Дождавшись, пока друзья начнут тихонько переговариваться между собой, Умма вернулась к волновавшей ее теме, шепотом спросив:

– Магистр, а орки всегда такие, бесталанные к магии?

– Умма, сколько орков ты видела в Школе? И где они учились?

Магистр говорил негромко, но не понижая голоса нарочно, и Умма подумала, что другие наверняка все услышали. Ей стало неловко. Снова.

– Десятка два, – ответила девушка, ощущая себя еще и очень глупой. – На Сопредельном.

– Какой вывод из этого можно сделать?

– Что у орков редко бывает дар. И он всегда слабый. Отчего это так?

– Наверняка никто не скажет. Наиболее правдивым мне кажется вот какое объяснение: Божиня дает рога только бодливым коровам. Как ты знаешь, орки очень сдержаны в своих чувствах – не потому, что не проявляют их, а потому что не испытывают. Чтобы, скажем, расстроить или прогневать орка, нужно приложить значительные усилия. А что говорится в Преданиях про магию?

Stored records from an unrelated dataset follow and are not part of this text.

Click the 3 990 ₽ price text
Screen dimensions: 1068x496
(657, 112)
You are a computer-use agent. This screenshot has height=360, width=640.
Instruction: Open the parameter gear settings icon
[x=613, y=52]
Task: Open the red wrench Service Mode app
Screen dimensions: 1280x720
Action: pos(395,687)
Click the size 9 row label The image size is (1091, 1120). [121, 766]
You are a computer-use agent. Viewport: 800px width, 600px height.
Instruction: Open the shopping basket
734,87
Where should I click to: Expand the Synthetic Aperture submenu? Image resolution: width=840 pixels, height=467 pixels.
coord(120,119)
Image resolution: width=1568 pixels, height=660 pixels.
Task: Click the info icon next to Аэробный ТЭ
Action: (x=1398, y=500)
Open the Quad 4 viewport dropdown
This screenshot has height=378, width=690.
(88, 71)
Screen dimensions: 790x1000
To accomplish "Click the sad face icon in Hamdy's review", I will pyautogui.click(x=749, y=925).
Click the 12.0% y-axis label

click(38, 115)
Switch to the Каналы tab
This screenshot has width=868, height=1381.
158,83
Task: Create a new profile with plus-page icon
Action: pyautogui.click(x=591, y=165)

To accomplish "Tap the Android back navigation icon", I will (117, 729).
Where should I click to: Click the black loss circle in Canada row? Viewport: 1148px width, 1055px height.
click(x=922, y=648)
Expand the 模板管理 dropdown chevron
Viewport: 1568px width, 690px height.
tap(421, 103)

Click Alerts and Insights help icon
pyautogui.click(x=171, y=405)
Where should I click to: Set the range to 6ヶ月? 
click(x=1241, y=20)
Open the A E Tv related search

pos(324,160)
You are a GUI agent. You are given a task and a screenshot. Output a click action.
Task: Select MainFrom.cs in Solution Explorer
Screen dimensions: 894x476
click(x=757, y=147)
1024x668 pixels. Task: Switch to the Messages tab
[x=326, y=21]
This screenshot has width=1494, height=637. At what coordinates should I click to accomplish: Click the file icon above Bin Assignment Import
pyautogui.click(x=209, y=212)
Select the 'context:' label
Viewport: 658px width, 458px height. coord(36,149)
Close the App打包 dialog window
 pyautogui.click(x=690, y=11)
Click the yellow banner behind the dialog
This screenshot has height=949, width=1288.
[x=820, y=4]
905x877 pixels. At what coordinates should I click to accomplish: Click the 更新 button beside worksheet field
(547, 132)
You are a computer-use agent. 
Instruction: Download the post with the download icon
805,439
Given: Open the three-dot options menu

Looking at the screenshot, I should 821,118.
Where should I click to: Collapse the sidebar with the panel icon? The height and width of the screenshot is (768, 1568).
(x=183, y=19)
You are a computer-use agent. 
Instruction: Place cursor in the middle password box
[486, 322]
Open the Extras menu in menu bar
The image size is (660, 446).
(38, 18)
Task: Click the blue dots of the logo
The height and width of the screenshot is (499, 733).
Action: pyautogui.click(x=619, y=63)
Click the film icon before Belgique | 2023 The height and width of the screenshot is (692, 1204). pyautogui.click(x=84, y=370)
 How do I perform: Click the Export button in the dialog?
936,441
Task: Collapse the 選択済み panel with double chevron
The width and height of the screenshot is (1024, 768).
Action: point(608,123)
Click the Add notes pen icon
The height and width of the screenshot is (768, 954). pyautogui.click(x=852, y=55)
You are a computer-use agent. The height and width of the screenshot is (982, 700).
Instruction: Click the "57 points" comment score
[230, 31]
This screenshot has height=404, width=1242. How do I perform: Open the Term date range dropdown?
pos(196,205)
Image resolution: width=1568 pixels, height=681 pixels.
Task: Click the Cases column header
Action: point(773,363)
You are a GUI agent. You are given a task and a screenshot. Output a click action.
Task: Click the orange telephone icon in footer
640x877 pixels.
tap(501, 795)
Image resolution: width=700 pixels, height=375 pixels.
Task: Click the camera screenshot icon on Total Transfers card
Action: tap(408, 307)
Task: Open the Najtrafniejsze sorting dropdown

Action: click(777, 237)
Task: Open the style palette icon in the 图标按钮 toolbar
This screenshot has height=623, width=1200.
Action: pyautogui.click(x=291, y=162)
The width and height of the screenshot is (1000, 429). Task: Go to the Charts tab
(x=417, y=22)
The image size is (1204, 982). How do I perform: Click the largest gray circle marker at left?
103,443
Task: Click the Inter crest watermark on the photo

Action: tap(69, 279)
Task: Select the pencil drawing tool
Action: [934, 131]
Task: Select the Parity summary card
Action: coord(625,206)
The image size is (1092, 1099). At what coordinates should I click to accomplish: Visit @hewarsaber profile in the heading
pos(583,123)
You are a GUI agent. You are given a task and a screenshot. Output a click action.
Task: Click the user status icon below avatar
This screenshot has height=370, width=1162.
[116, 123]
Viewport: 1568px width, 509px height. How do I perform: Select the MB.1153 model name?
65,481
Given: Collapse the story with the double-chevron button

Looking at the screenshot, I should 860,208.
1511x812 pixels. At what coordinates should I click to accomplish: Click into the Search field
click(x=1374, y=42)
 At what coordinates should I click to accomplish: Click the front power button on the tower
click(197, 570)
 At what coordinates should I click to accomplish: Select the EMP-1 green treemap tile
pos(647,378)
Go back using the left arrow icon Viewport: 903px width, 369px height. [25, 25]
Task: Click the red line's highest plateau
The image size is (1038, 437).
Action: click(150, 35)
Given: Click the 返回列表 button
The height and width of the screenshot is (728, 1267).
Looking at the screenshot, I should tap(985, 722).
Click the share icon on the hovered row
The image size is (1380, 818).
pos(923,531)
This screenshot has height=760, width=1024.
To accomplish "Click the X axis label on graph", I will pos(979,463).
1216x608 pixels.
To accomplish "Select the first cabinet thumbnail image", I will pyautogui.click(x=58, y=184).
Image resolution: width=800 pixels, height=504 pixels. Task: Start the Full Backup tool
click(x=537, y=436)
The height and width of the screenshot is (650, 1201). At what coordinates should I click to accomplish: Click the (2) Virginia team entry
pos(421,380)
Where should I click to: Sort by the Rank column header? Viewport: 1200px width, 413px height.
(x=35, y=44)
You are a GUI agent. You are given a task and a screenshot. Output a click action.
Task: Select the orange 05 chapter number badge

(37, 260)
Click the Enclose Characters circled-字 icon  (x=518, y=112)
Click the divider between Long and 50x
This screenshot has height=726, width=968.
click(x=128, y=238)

Услышав вопрос магистра, Шадек тихонько застонал и спрятал лицо в ладонях. Бивилка посмотрела на него осуждающе. К счастью, Дорал ответа не ждал и продолжил сам:

– Божиня дает магический дар тем, кто расположен использовать его для помощи другим людям. Приход к пониманию того, что дар необходимо применять во благо и для защиты ближних, и называется путем жизнепознания мага. А орки не могут пройти по нему именно в силу своей… душевной черствости, назовем это так. Определение не совсем верное, но мы немного упростим, согласны? К слову, у гномов, которые тебя, Умма, по понятным причинам не интересуют, тоже редко и слабо проявляется магический дар. И этому тоже есть хорошее объяснение: главным для гнома является его семья, и поставить общество выше своей многочисленной родни гном не может. Значит, что? Значит, гном тоже не способен пройти путь жизнепознания мага, и способности ему ни к чему.

– Но у некоторых они все-таки проявляются.

– Очень скромные. Говоря по правде, я не понимаю, зачем орки и гномы тратят время на учебу в Школе. Не поймите ошибочно: я всецело за то, чтобы все маги проходили обучение, могли пользоваться своим даром в полной мере и понимали свое призвание. Но те возможности, которые получают орки и гномы, потратив шесть лет на обучение, не дают почти ничего – ни им, ни людям.

– Люди, люди, – себе под нос пробурчал Шадек. – Только и слышишь, как мы выучимся и побежим делать всех их счастливыми.

– А чем плохо-то? – Оль добродушно улыбался. – Любой человек помогает другим: пекарь, аптекарь, рыбак да скорняк. А маги сколько всего могут – ого-го! Один толковый гласник может цельную деревню в порядке держать. Чем тебе не по нраву? Это ж здорово, что мы такие уродились! Хочешь, чтоб маги были бесполезней скорняков?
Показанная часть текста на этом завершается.